La temporada de
Tadej Pogacar ya trasciende la dominación y entra en terreno de carga histórica. La victoria en la
Milán-San Remo 2026
por fin tachó el Monumento que más se le había resistido, dejando París-Roubaix como el último hueco en un palmarés que empieza a parecer uno de los más completos de la historia del deporte.
Con un quinto
Tour de Francia firmemente en su agenda este verano, un resultado que lo igualaría con Miguel Indurain, las comparaciones con los grandes nombres del ciclismo ya no son teóricas. Son inmediatas. Y cuando el propio Indurain responde a la pregunta, sus palabras pesan.
En declaraciones a RMC Sport, el quíntuple ganador del Tour no dudó al evaluar el nivel actual de Pogacar, situándolo en la cima del ciclismo moderno y reconociendo a la vez la envergadura de lo que intenta.
“Es muy fuerte. Está construyendo un palmarés enorme, da espectáculo, con grandes duelos contra Jonas Vingegaard y Mathieu van der Poel. Ya intentará ganar su quinto Tour de Francia. Es claramente el gran favorito, y me imagino que irá con todo.”
Elogios al presente, cautela con la historia
Es una visión que encaja con lo que Pogacar ha mostrado este año. Su ataque lejano en Strade Bianche y su movimiento decisivo en la Cipressa en la Milán-San Remo subrayan a un corredor que sigue compitiendo por instinto tanto como por control, dispuesto a atacar las carreras en lugar de administrarlas.
Ese enfoque no solo le ha dado resultados, sino que ha reforzado su estatus como el corredor más completo del pelotón, capaz de ganar en Grandes Vueltas y Monumentos de una forma poco habitual en la era moderna.
Aun así, cuando la conversación pasa de la dominación al legado, Indurain traza una distinción clara. “Es difícil.
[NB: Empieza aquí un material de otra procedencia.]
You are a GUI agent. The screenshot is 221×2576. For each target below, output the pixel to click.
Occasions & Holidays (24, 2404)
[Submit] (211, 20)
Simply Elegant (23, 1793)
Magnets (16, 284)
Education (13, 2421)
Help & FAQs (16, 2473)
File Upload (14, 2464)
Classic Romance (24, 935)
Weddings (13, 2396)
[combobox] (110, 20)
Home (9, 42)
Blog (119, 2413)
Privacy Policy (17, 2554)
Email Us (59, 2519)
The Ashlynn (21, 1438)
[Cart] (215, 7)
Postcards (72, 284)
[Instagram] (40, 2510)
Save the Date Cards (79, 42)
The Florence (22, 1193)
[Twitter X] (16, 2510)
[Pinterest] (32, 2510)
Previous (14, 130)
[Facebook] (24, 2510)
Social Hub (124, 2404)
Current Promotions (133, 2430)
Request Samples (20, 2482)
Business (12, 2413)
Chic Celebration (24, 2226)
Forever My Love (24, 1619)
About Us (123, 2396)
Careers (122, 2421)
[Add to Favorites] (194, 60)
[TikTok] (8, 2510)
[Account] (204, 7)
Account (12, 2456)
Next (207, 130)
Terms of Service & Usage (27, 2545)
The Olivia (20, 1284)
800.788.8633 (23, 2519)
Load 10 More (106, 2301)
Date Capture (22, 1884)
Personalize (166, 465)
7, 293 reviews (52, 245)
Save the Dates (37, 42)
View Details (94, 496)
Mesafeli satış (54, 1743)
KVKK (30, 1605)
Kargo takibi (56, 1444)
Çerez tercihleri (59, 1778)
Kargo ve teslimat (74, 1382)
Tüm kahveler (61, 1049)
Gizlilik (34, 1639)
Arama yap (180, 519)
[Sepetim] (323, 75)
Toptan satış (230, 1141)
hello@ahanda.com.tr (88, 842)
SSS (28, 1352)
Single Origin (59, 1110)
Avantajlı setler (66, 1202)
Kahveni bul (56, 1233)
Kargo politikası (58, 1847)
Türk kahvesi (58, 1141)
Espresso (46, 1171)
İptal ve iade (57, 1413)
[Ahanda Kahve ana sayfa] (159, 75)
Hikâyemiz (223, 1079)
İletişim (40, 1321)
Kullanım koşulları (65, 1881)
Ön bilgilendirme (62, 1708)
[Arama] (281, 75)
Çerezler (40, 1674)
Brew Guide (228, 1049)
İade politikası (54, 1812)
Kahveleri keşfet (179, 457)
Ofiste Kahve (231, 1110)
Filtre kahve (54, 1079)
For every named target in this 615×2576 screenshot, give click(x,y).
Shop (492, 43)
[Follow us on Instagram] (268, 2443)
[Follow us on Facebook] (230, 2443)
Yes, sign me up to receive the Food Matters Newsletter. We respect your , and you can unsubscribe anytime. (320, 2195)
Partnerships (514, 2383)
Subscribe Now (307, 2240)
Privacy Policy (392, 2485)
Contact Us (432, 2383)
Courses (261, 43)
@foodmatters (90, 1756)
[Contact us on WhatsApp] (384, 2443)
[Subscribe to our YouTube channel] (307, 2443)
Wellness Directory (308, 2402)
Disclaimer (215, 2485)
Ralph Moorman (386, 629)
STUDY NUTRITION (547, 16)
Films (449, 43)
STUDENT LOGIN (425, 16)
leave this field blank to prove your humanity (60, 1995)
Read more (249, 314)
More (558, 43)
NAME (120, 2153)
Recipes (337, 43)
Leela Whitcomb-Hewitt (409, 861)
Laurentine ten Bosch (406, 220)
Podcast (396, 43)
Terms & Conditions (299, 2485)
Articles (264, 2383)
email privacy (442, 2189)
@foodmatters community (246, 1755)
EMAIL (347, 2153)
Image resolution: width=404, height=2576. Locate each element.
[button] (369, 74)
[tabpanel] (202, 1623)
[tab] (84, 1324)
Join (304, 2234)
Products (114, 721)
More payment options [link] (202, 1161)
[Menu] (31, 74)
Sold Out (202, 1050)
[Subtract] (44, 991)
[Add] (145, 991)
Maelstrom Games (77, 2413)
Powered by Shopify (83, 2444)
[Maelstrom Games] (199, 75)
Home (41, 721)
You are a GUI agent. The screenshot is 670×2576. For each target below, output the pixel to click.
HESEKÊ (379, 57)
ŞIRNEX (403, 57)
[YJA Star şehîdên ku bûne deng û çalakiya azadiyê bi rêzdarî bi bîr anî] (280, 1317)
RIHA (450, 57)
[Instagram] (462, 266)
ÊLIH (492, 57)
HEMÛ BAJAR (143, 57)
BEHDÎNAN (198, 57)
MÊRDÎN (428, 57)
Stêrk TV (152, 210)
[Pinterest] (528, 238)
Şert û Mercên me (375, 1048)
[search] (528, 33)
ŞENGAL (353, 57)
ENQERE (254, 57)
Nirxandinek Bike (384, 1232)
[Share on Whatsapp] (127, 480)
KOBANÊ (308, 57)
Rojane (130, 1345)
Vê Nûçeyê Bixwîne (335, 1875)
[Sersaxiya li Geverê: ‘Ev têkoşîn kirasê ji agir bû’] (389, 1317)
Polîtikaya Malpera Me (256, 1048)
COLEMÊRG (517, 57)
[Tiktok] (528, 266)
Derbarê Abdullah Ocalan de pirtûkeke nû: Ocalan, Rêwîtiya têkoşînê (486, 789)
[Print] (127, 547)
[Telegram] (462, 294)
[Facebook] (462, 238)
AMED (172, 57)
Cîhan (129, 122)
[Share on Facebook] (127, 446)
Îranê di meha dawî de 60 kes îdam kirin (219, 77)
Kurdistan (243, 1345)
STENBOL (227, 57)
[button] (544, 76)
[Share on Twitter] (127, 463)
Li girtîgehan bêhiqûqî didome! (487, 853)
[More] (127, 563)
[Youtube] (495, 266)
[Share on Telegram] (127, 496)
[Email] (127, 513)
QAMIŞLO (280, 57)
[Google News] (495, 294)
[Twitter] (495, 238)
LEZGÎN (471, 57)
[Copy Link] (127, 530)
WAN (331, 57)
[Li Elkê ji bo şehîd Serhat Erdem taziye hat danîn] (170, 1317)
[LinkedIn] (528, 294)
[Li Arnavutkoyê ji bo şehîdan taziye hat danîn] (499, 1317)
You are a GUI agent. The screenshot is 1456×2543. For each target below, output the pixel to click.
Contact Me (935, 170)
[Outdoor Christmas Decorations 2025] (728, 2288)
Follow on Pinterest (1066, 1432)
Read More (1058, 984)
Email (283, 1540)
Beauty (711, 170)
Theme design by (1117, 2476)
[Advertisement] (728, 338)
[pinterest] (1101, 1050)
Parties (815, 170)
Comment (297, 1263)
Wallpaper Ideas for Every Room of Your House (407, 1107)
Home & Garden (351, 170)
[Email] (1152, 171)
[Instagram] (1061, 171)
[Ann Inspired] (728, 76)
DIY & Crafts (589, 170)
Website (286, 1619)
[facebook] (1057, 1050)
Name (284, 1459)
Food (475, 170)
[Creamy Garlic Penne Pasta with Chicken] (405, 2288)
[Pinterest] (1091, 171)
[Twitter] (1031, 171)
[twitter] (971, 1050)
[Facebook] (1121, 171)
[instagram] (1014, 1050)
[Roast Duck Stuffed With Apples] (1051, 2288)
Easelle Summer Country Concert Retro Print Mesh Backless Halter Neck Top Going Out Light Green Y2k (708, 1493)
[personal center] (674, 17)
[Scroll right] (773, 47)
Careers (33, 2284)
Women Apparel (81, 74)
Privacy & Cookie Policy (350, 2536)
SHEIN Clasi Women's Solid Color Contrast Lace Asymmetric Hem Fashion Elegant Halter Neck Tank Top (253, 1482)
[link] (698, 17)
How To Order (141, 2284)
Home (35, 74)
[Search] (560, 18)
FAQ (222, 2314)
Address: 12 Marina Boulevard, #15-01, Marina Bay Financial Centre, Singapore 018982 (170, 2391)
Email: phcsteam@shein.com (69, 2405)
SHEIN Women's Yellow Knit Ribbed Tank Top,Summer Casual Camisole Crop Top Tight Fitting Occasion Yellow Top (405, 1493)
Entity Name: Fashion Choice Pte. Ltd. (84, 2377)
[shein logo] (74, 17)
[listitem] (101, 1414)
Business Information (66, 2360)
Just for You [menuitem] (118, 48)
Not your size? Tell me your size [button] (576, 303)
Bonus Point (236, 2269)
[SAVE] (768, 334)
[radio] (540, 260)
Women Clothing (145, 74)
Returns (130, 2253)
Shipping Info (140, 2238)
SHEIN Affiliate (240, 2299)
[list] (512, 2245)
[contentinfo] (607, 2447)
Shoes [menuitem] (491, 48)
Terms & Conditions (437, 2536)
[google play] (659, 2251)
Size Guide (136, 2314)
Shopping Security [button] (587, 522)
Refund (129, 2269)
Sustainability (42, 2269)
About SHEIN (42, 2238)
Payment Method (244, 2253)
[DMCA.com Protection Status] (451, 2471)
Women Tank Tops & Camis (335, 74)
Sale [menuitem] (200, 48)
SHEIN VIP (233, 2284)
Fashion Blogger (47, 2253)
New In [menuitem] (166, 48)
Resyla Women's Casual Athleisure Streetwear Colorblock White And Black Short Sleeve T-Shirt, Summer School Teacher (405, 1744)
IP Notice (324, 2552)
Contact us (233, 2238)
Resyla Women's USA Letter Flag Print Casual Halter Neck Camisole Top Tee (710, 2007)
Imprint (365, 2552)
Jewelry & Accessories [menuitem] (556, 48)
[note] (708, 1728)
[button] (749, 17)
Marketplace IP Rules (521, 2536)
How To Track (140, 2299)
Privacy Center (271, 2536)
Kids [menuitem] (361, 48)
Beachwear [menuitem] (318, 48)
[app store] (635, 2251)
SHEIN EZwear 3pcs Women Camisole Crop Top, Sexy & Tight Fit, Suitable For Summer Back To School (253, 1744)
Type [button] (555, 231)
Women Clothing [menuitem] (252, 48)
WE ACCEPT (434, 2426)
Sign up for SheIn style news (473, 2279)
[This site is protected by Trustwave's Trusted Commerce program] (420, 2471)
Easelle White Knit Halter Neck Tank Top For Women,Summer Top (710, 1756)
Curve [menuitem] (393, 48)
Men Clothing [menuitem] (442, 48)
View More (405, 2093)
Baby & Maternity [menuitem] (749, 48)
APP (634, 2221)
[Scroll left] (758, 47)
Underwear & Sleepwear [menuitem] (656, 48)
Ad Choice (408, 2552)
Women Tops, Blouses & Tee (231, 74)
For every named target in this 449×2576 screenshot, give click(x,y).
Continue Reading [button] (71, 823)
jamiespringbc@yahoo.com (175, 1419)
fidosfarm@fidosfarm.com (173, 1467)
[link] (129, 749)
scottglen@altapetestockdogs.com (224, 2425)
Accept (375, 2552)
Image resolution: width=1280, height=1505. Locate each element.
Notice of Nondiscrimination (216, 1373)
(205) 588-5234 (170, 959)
Es el mejor corredor del mundo actualmente. En el futuro, será uno de los más grandes, pero ha habido grandes nombres en el ciclismo:
Eddy Merckx, Bernard Hinault; son leyendas. Pero está construyendo un palmarés muy fino.”
Tadej Pogacar ganó la Milán-San Remo 2026.
Esa cautela no es un desdén. Es perspectiva. Pogacar puede ser ya el corredor definitorio de su generación, pero el listón al que apunta Indurain sigue anclado en la historia más profunda del deporte. Nombres como Merckx y Hinault no son solo parte del debate, son el estándar con el que medirse.
Por ahora, Pogacar se acerca a ese territorio más que lo ocupa. San Remo lo ha acercado al pleno de Monumentos, mientras que el Tour de Francia ofrece la oportunidad de igualar uno de los récords más perdurables del ciclismo.
Si eso bastará para mover el debate está por ver. Pero como dejan claro las palabras de Indurain, incluso ante la dominación moderna, la cumbre del ciclismo no se concede a la ligera.